▸ **Passage provided**
■ ■ ■ ■ ■

Up to this point the focus has been on the task of losing excess altitude. For example, in the situation shown in Figure 3-27, you are faced with the requirement to reduce altitude from 11,000 feet to 3,000 feet. Most descent scenarios also present the challenge of losing excess speed. In piston aircraft of modest performance, losing excess speed seldom requires much forethought. Slowing from a cruising speed of 120 knots to an approach speed of 100 knots requires little planning and can be accomplished quickly at almost any point during a descent. Flying higher performance aircraft requires a closer look at concepts of excess altitude and excess speed.

Figure 3-27. The descent planning task.

Figure 3-27. The descent planning task. [click image to enlarge]

Higher performance piston engines usually require descent scheduling to prevent engine shock cooling. Either the engines must be cooled gradually before descent, or power must be constant and considerable in the descent to prevent excessive cooling. In such instances, a much longer deceleration and gradual engine cooling must be planned to prevent powerplant damage. Additionally, the turbulence penetration or VA speeds should be considered with respect to weather conditions to avoid high speeds in turbulent conditions, which could result in overstressing the airframe. Drag devices such as spoilers can be of great advantage for such maneuvers. In the scenario in Figure 3-27, a cruising speed of 270 knots is inappropriate as the aircraft descends below 10,000 feet, and even more so as it enters Class C airspace. Therefore, descent planning must include provisions for losing excess airspeed to meet these speed restrictions.

Some sophisticated FMSs are able to build in a deceleration segment that can allow the aircraft to slow from the cruise speed to the desired end-of-descent speed during the descent. This type of navigation system allows you to maintain the cruise speed up until the top-of-descent point and calculates the deceleration simultaneously with the descent. A deceleration segment is illustrated in Figure 3-32.

Figure 3-32. A deceleration segment planned by a more sophisticated FMS.

■ ■ ■ ■ ■

▸ **Information supplied**
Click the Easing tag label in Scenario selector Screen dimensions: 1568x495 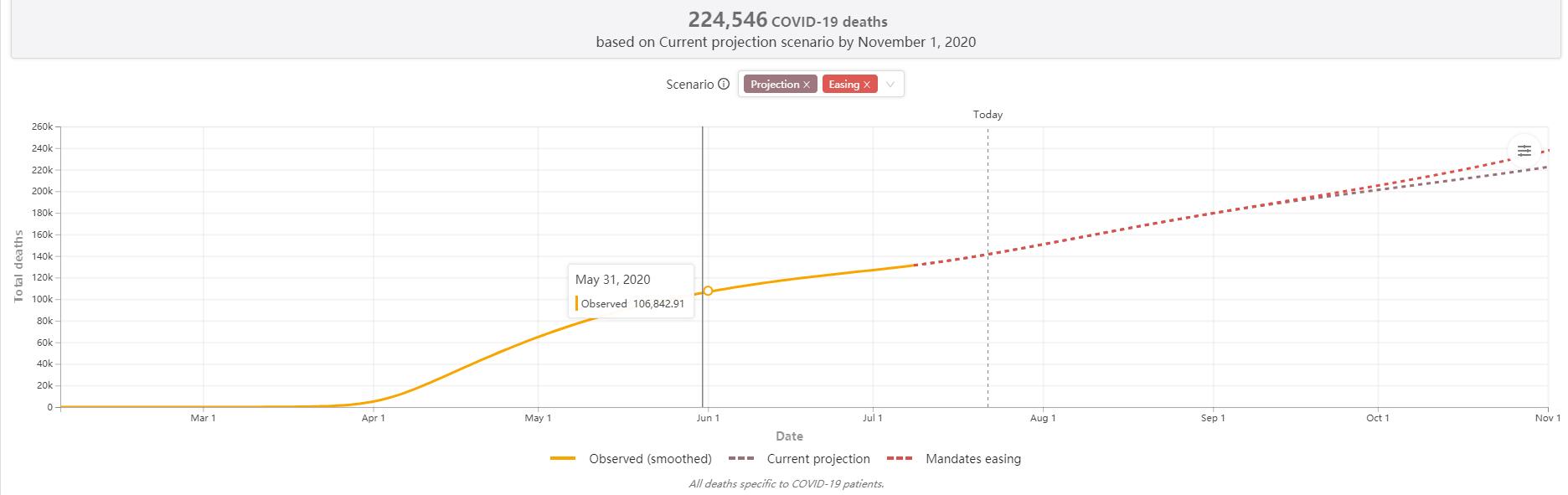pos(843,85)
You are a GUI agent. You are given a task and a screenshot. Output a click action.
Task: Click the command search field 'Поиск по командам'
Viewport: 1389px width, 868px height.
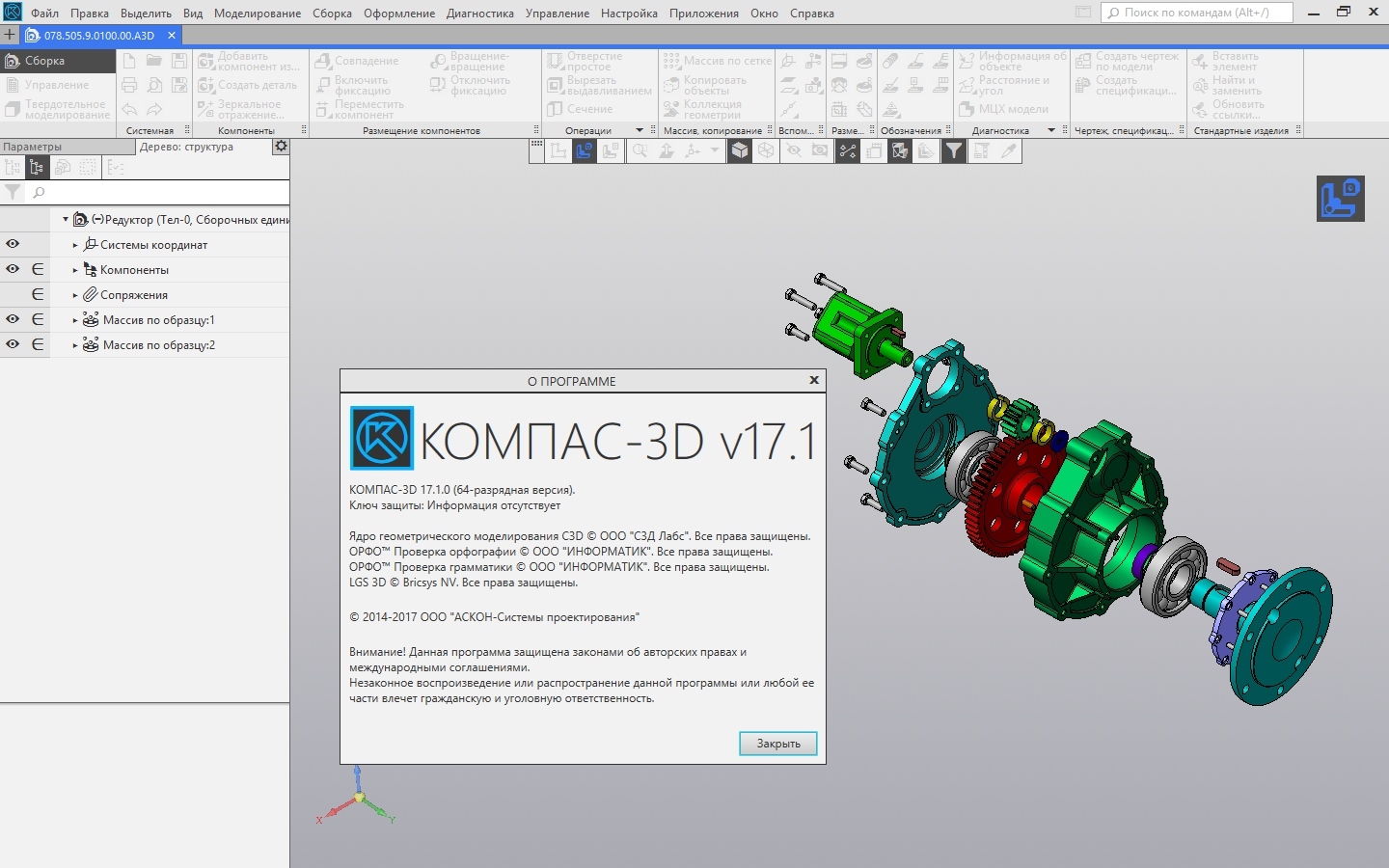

■ ■ ■ ■ ■

▸ **Short exercise**
Can you carry on the passage about descent planning and shedding excess speed from the point where it stops?

▸ **Reply**
Figure 3-32. A deceleration segment planned by a more sophisticated FMS. [click image to enlarge]

Simple FMS units such as GPS RNAV receivers assume that you will slow the aircraft to the planned descent speed before reaching the top-of-descent point. ATC timing may preclude this plan.

Descent Flying Concepts

Probably the most important descent flying concept to understand is that a planned descent is basically a “pathway in the sky,” similar to the glideslope associated with an ILS procedure. If you start down at the planned top-of-descent point, fly a groundspeed of 180 knots, and descend at 1,000 feet per minute (fpm), you will be flying on a fixed path between the top-of-descent point and the bottom-of-descent point. If you maintain the 180-knot and 1,000-foot-perminute descent, you will cross a point 18 NM from ECA at exactly 9,000 feet, a point 12 NM from ECA at 7,000 feet, and a point 6 NM from ECA at exactly 5,000 feet, as shown in Figure 3-33.

Figure 3-33. Planned descent path as a wire in the sky.

Figure 3-33. Planned descent path as a wire in the sky. [click image to enlarge]

If you are at a different altitude at any of these points, you will not cross ECA at the required 3,000 feet unless corrective action is taken. Four things can cause you to drift from a planned descent path:

  1. Not following the planned descent rate
  2. Not following the planned descent speed
  3. Unexpected winds
  4. Navigation system not recalculating for airspeed change of descent

Figure 3-34 shows the effect of each situation on the position of the aircraft with respect to the planned descent path.

Figure 3-34. Drifting off the planned descent path.

Figure 3-34. Drifting off the planned descent path.

Flying the Descent

The key to flying a descent is to know your position relative to the pathway-in-the-sky at all times. If you drift off the path, you need to modify the descent speed and/or descent rate in order to rejoin the descent path. Many FMSs do not give a direct indication of progress during a descent. You must be very familiar with the indirect indications of the VNAV descent. In this case, follow the planned descent rate and speed as closely as possible and be mindful of altitude and position while approaching the crossing restriction fix.

Determining Arrival at the Top-of-Descent Point

All navigation systems provide some type of alert informing the pilot of arrival at the planned top of descent point, and that it is time to begin the descent at the speed and rate entered into the FMS.

If air traffic control is able to accommodate your request, the ideal point to begin the descent is at the planned top-of-descent point. If air traffic control is unable to accommodate such a request, one of two scenarios will ensue: an early descent or a late descent.


Early Descents

Beginning descent before reaching the planned top-of-descent point means you must set aside descent planning and proceed without the benefit of vertical guidance offered by the navigation system. If, during the descent, the navigation computer does not display position with respect to the planned descent path, you must simply do the best possible to arrive at the crossing restriction at the assigned altitude. If the navigation system does display position with respect to the planned descent path, you can usually recapture the planned descent path and resume flying with vertical guidance from the computer. The basic technique is to initiate descent at a reasonable descent rate that is less than the planned descent rate. If you follow this initial descent rate, you will eventually intercept the planned descent path, as shown in Figure 3-35.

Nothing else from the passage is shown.